Reproduce verbatim the items starting with the line that contains "Select the Bedroom label" and continuing through the line that contains "click(240, 350)", including both of those lines.

**** Data for processing ****

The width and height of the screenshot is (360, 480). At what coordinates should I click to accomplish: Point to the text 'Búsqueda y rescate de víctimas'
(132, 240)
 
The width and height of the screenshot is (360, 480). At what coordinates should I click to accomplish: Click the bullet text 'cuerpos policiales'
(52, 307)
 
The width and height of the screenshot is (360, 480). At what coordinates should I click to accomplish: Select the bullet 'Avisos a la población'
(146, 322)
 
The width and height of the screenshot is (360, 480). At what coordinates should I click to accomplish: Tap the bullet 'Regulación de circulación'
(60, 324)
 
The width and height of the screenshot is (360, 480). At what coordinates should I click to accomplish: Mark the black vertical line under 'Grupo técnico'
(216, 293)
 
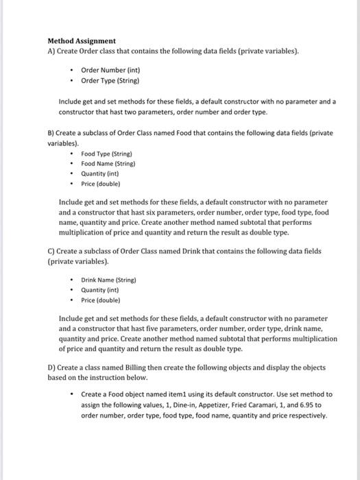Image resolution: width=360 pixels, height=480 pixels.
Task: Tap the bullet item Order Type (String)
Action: click(x=110, y=80)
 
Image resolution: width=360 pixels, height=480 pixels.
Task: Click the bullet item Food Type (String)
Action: click(x=106, y=154)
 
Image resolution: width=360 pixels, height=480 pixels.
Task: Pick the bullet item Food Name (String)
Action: click(x=108, y=164)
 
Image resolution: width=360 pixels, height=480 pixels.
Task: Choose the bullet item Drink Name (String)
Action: click(x=108, y=280)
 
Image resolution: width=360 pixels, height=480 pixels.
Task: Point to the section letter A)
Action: click(x=51, y=51)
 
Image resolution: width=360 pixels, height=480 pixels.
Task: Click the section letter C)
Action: click(x=51, y=252)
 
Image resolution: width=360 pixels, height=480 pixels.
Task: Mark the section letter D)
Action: click(x=51, y=368)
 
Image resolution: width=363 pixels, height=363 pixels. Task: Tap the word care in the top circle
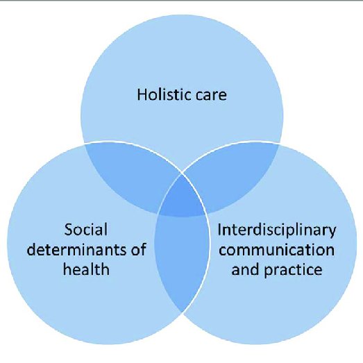coord(211,96)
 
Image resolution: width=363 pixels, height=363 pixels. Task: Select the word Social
coord(85,230)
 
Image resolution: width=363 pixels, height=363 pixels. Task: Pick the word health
coord(86,269)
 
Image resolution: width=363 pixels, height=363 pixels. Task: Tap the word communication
coord(277,250)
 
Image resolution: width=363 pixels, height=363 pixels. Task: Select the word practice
coord(293,271)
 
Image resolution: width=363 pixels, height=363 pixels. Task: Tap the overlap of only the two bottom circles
coord(182,260)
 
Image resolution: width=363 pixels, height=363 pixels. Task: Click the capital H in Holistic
coord(142,94)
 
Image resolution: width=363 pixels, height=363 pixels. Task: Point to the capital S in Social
coord(69,230)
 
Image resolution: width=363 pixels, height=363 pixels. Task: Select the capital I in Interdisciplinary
coord(219,230)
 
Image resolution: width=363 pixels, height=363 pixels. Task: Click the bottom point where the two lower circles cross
coord(182,312)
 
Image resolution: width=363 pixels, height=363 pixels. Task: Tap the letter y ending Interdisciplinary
coord(332,233)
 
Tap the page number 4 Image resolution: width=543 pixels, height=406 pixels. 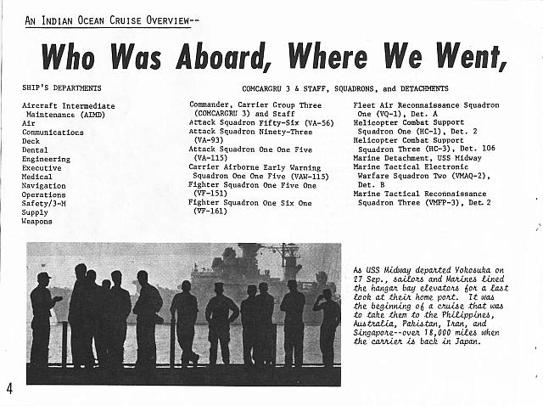9,389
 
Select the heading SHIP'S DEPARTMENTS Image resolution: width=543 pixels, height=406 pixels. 62,87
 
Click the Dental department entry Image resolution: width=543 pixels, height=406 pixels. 36,150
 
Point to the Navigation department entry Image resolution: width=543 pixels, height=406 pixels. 43,186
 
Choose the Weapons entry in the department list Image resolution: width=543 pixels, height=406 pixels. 37,222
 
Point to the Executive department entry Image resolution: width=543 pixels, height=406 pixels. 42,168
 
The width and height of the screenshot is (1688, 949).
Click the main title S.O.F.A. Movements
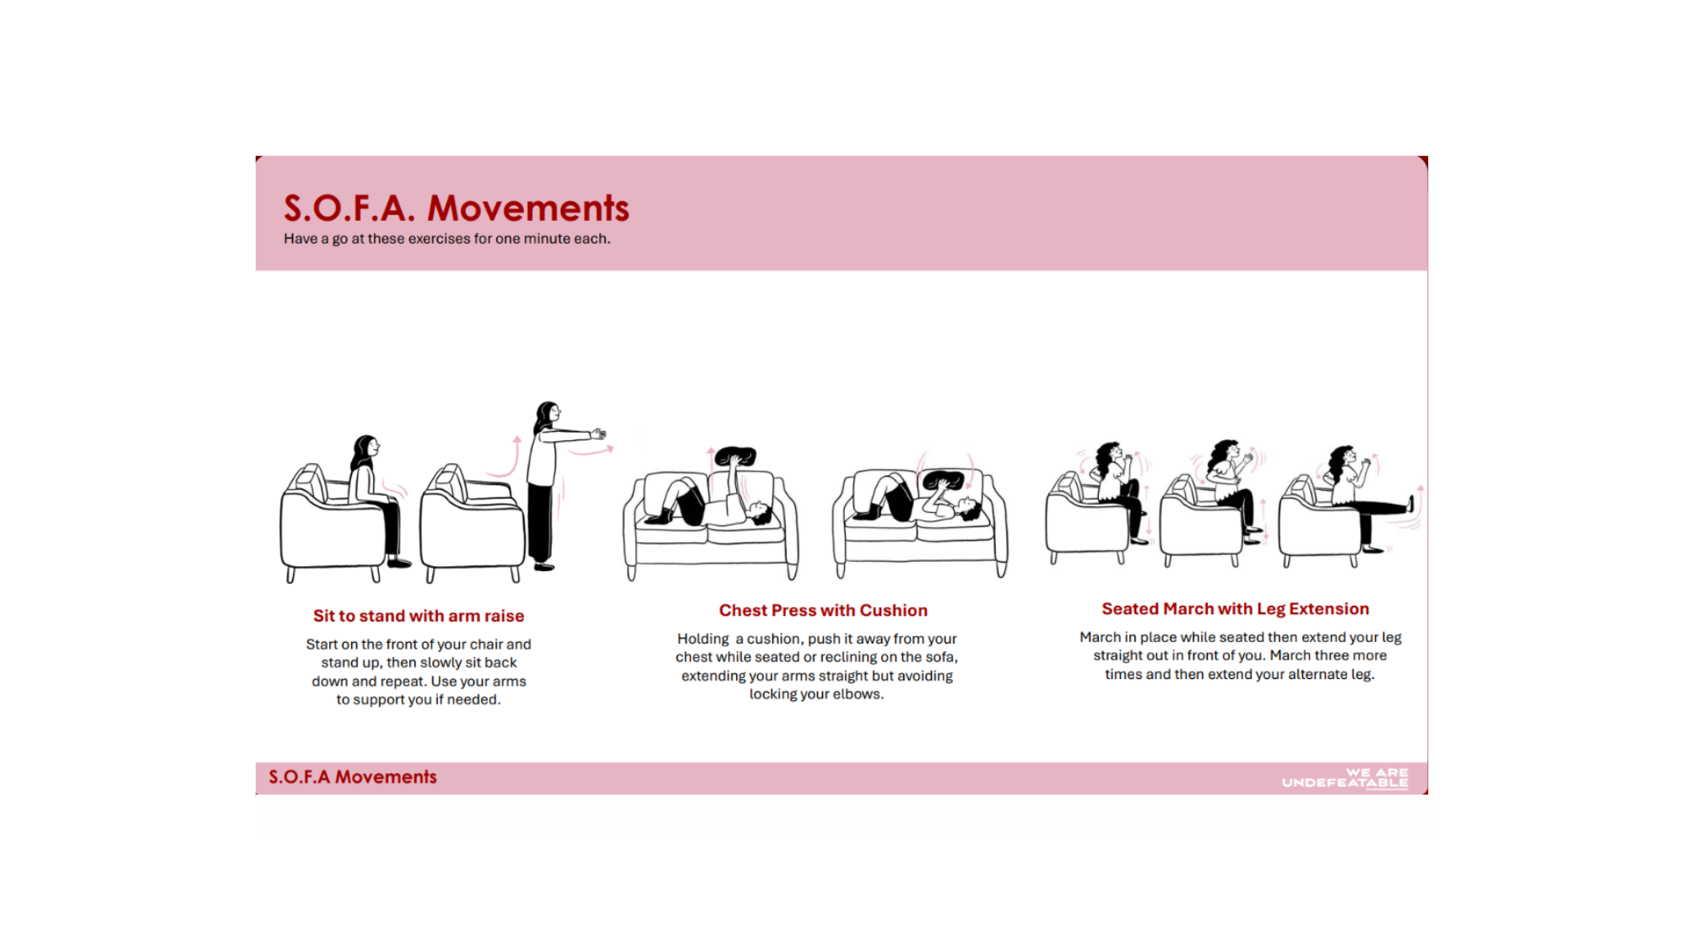(x=456, y=208)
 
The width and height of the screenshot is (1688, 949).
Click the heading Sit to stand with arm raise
(x=419, y=616)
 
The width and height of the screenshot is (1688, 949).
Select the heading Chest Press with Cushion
(x=823, y=610)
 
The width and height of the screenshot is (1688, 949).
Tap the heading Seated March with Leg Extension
(x=1235, y=608)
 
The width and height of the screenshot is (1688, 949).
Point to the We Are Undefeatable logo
(x=1345, y=778)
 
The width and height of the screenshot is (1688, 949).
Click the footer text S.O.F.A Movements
(x=353, y=777)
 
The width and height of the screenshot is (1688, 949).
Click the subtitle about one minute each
(x=446, y=239)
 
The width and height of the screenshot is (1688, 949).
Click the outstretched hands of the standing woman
(x=598, y=434)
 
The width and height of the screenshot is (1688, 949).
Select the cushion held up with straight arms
(x=734, y=456)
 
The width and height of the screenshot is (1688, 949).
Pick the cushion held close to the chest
(x=944, y=481)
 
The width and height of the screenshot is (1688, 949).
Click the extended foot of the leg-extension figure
(x=1410, y=504)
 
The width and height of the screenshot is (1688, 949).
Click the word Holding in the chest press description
(x=703, y=639)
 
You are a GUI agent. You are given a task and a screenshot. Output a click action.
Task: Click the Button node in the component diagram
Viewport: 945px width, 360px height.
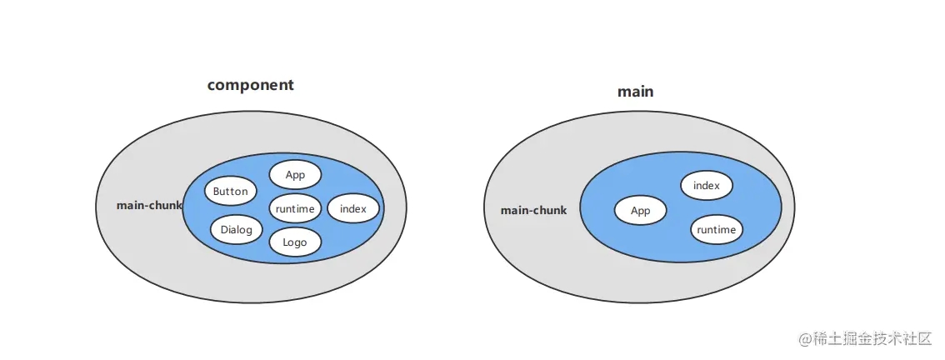[230, 192]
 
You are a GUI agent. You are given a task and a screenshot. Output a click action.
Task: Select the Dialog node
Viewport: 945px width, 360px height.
[237, 229]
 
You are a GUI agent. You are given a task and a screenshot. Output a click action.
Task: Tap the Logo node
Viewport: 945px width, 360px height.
[295, 242]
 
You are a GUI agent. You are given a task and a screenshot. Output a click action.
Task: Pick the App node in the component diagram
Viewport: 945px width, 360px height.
[295, 175]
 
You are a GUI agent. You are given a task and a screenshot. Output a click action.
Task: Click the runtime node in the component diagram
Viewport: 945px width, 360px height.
[295, 208]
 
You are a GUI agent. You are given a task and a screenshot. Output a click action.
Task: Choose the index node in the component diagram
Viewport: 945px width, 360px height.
[353, 208]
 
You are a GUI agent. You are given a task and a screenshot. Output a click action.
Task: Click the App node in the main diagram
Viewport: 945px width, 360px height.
[640, 211]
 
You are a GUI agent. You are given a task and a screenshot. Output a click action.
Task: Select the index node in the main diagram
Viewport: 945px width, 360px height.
[707, 186]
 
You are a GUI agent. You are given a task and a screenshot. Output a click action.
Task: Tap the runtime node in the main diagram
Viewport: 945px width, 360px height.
[717, 229]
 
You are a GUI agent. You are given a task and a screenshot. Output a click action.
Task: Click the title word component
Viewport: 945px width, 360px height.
[250, 85]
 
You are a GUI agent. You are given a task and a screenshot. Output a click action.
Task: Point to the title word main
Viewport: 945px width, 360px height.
[635, 92]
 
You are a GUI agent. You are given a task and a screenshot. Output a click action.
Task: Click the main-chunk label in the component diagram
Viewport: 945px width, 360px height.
[149, 205]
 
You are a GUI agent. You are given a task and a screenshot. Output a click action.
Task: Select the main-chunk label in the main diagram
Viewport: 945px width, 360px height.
[533, 210]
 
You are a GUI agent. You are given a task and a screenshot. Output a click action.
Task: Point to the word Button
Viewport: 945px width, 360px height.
[230, 192]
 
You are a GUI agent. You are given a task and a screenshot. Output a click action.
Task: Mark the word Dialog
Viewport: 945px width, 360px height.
[237, 229]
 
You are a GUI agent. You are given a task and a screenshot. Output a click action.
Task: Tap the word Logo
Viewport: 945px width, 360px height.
[295, 242]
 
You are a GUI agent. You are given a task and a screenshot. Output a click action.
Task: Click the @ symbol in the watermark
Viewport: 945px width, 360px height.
[805, 339]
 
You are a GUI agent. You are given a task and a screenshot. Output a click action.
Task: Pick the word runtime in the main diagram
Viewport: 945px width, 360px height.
[717, 229]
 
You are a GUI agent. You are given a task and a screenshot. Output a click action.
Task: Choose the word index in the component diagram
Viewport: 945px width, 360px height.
[353, 208]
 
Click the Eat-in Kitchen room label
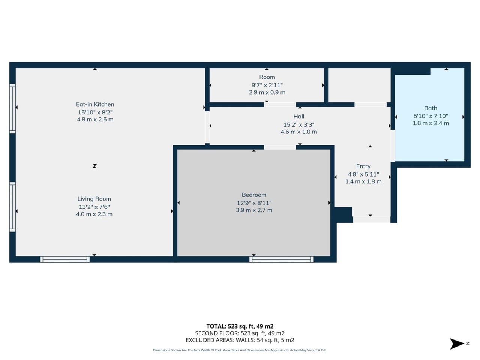click(95, 104)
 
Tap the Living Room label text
click(94, 199)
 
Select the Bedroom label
click(254, 195)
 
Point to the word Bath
click(430, 108)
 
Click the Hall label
click(299, 117)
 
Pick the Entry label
click(363, 166)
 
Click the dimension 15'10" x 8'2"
click(95, 112)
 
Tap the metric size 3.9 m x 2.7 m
click(254, 210)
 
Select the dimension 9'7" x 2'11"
click(267, 85)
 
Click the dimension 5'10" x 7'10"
click(430, 116)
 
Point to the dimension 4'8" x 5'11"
click(363, 174)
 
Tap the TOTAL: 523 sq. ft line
click(240, 326)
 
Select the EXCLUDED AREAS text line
click(240, 340)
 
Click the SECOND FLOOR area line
click(240, 333)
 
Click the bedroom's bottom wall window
click(282, 259)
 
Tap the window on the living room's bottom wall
click(65, 259)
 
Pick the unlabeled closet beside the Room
click(360, 85)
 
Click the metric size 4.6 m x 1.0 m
click(299, 132)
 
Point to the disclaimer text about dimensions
click(240, 350)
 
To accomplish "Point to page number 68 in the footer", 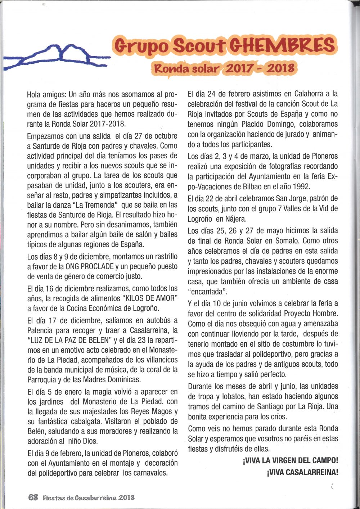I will point(33,497).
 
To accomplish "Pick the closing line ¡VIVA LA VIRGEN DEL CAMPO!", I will point(291,460).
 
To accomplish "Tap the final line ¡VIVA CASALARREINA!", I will point(302,472).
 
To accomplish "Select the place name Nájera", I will point(236,219).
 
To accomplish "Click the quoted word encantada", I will point(207,292).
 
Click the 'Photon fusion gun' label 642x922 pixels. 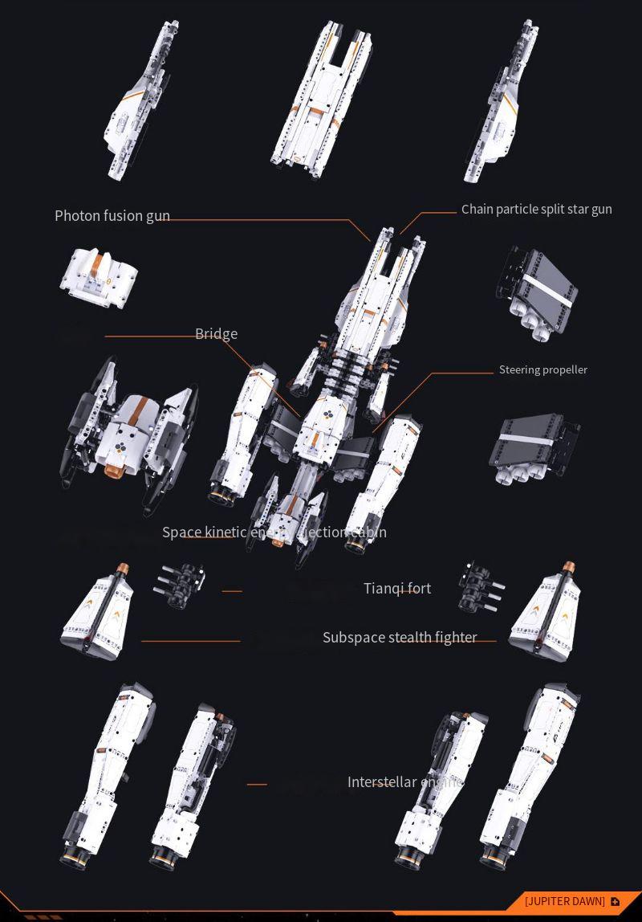click(112, 216)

****

- Answer to the problem
Select the Bedroom label
click(254, 195)
 
Point to the word Bath
click(430, 108)
 
Click the Hall label
click(299, 117)
 
Pick the Entry label
click(363, 166)
 
Click the dimension 15'10" x 8'2"
click(95, 112)
 
Tap the metric size 3.9 m x 2.7 m
click(254, 210)
 
Select the dimension 9'7" x 2'11"
click(267, 85)
 
Click the dimension 5'10" x 7'10"
click(430, 116)
 
Point to the dimension 4'8" x 5'11"
click(363, 174)
 
Tap the TOTAL: 523 sq. ft line
click(240, 326)
 
Select the EXCLUDED AREAS text line
click(240, 340)
 
Click the SECOND FLOOR area line
click(240, 333)
 
Click the bedroom's bottom wall window
click(282, 259)
 
Tap the window on the living room's bottom wall
click(65, 259)
 
Pick the unlabeled closet beside the Room
click(360, 85)
 
Click the metric size 4.6 m x 1.0 m
click(299, 132)
 
Point to the disclaimer text about dimensions
click(240, 350)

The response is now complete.